Gdy byłyśmy już w lesie, usłyszałam szczekanie dochodzące z wioski. Ruszyłam w tamtą stronę.
- Gdzie ty idziesz? - zapytała zdumiona Sonata.
- Nie słyszałaś szczekania?
- Nie. - Odpowiedziała wadera.
- Musimy to sprawdzić.
- Zdawało ci się, nie przesadzaj.
Nie zwracając uwagi na jej zapewnienia biegłam truchtem w stronę wioski. Parę metrów od jednego z domów stał namiot, koło którego siedziało parę niedużych psów.

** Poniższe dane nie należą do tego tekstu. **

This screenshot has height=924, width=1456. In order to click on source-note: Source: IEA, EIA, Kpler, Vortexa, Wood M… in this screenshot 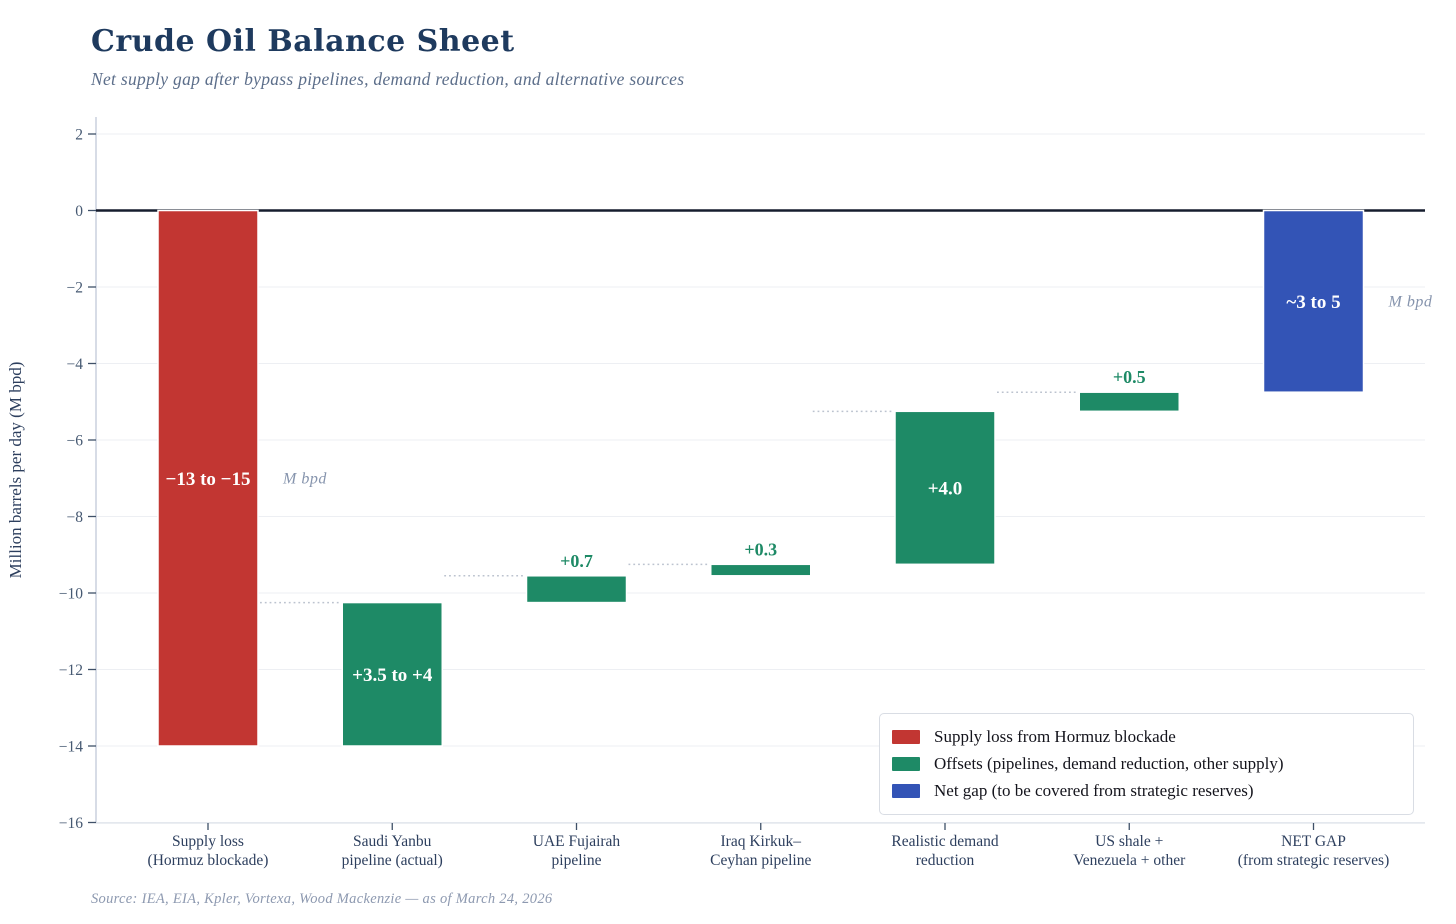, I will do `click(322, 899)`.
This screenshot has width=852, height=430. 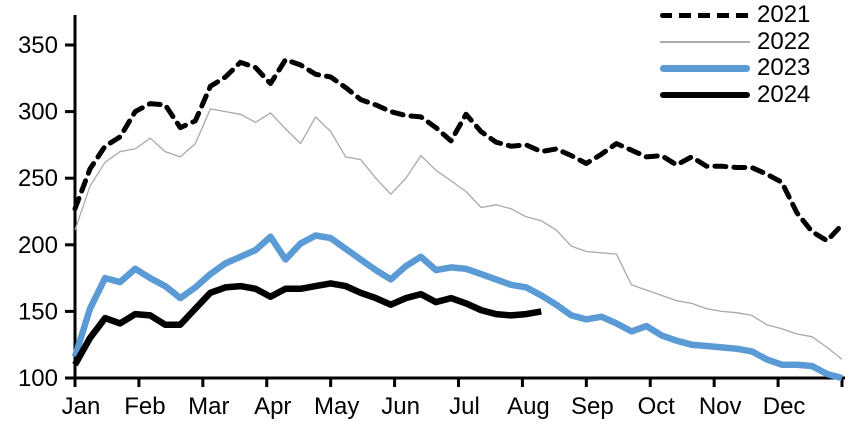 I want to click on x-axis-tick-label: May, so click(x=336, y=406).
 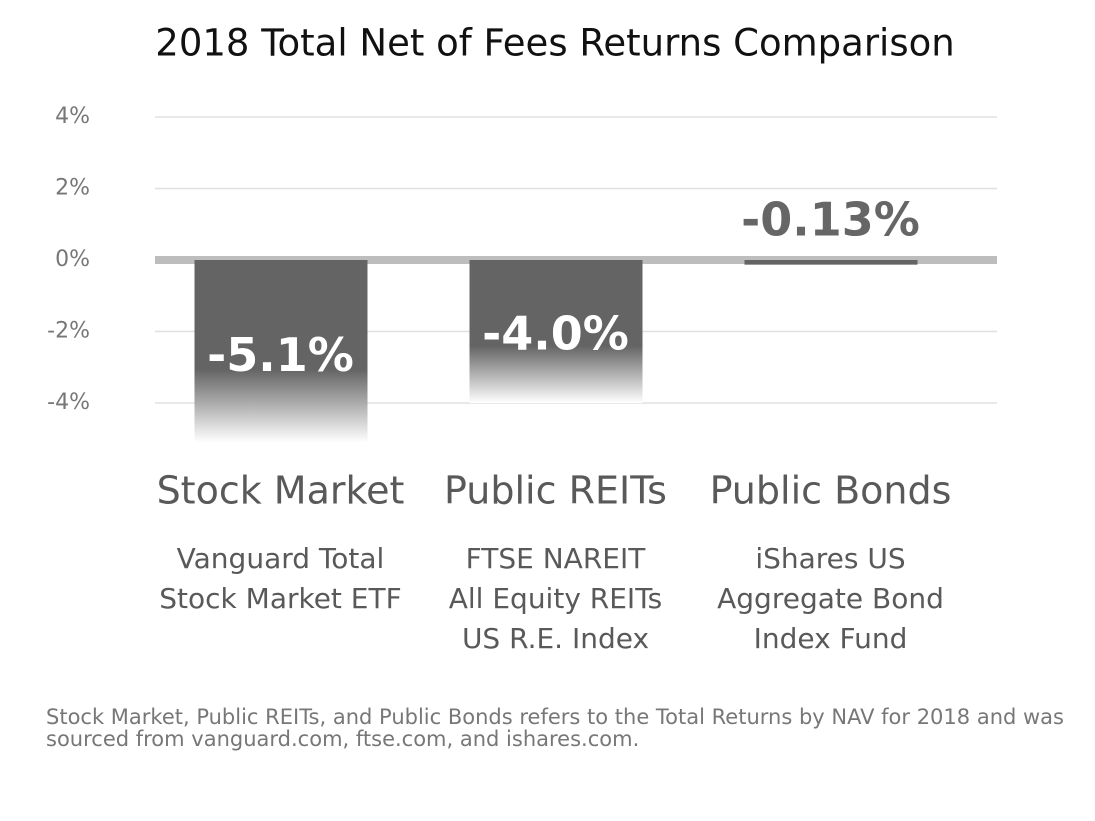 What do you see at coordinates (281, 558) in the screenshot?
I see `category-description: Vanguard Total` at bounding box center [281, 558].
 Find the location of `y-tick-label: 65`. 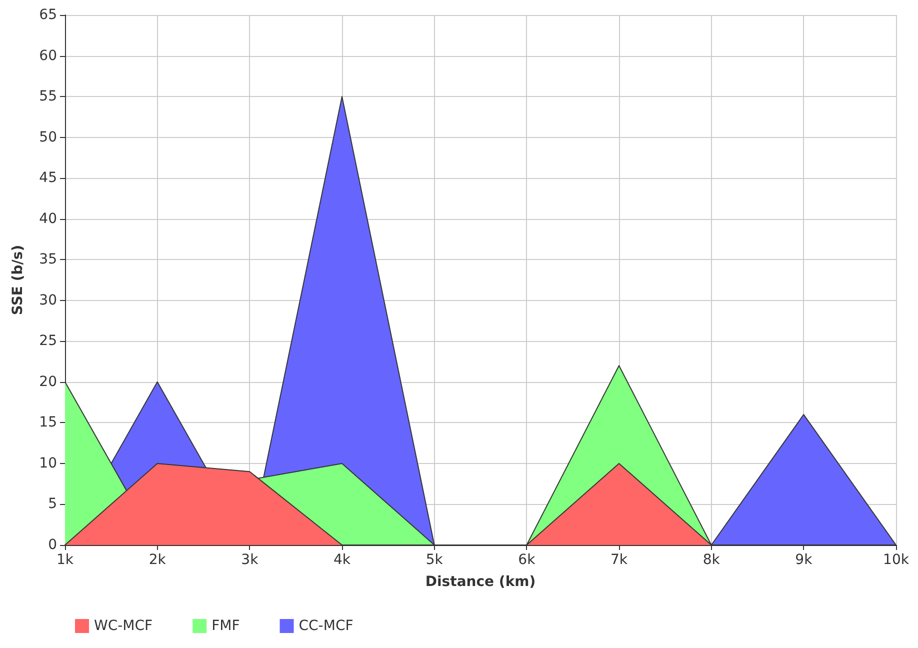

y-tick-label: 65 is located at coordinates (48, 15).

- Myślisz, że będą polować na wilki? - spytała wilczyca, gdy zobaczyła zwierzęta.
- Nie. - Stwierdziłam. - Są za małe. Może na króliki, czy ptaki.
- Więc, jednak nie ma się czym przejmować? - powiedziała.
- Myśliwy jest na razie jeden... Na pewno przyjedzie jeszcze z dwóch i prawdopodobnie będę mieli swoje psy.
- Czy ty zawsze byłaś taką pesymistką?
- Mówię co wiem. Przeżyłam parę polowań i jestem prawie pewna, że szykuję się kolejne.